* _What you will do_
What number of lines in the material contain the word "Enterprise"? Give that number alone.

+-------+

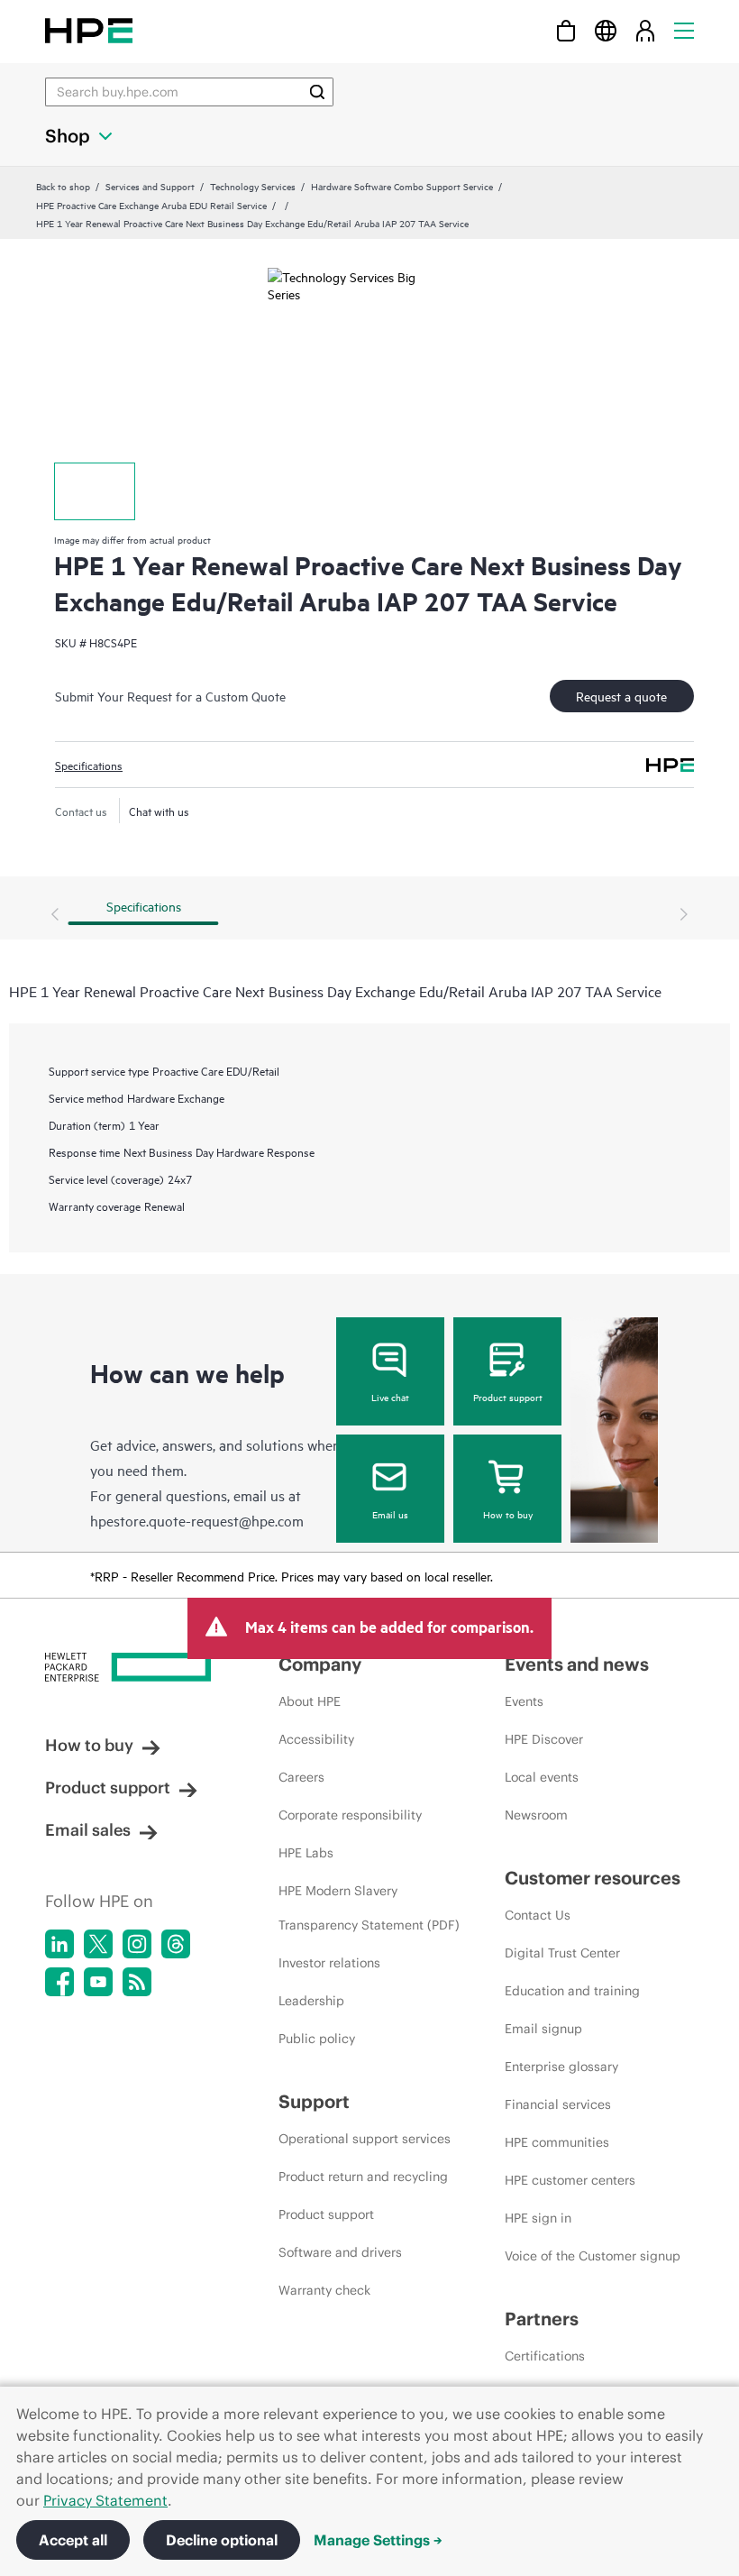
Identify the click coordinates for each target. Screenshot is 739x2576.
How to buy (508, 1514)
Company (319, 1664)
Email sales (88, 1830)
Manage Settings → (378, 2540)
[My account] (645, 30)
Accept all (73, 2540)
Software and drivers (340, 2252)
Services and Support (150, 186)
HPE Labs (305, 1853)
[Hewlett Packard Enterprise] (88, 30)
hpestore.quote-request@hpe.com (197, 1520)
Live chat (390, 1396)
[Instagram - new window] (137, 1944)
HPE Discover (544, 1739)
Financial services (558, 2104)
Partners (542, 2318)
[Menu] (684, 30)
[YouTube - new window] (98, 1981)
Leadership (311, 2001)
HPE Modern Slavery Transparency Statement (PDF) (369, 1908)
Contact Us (537, 1915)
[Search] (317, 92)
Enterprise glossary (561, 2066)
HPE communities (557, 2142)
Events (524, 1701)
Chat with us (159, 810)
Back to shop (63, 186)
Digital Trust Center (562, 1953)
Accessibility (316, 1739)
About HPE (309, 1701)
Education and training (572, 1991)
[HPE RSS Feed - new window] (137, 1981)
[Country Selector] (605, 30)
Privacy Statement (105, 2500)
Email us (390, 1514)
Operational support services (364, 2139)
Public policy (316, 2039)
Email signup (543, 2029)
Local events (542, 1777)
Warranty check (324, 2290)
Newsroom (536, 1815)
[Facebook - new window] (59, 1981)
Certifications (545, 2356)
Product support (508, 1396)
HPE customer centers (570, 2180)
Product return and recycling (363, 2176)
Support (314, 2101)
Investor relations (329, 1963)
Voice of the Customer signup (592, 2256)
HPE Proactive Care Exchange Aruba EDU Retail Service (151, 204)
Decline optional (222, 2540)
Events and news (577, 1664)
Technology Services (253, 186)
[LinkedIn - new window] (59, 1944)
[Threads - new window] (175, 1944)
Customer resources (592, 1877)
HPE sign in (538, 2218)
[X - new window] (98, 1944)
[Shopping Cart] (566, 30)
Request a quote (621, 695)
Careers (301, 1777)
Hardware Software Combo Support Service (402, 186)
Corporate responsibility (350, 1815)
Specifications (89, 764)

+-------+

* _Reply to the task_
2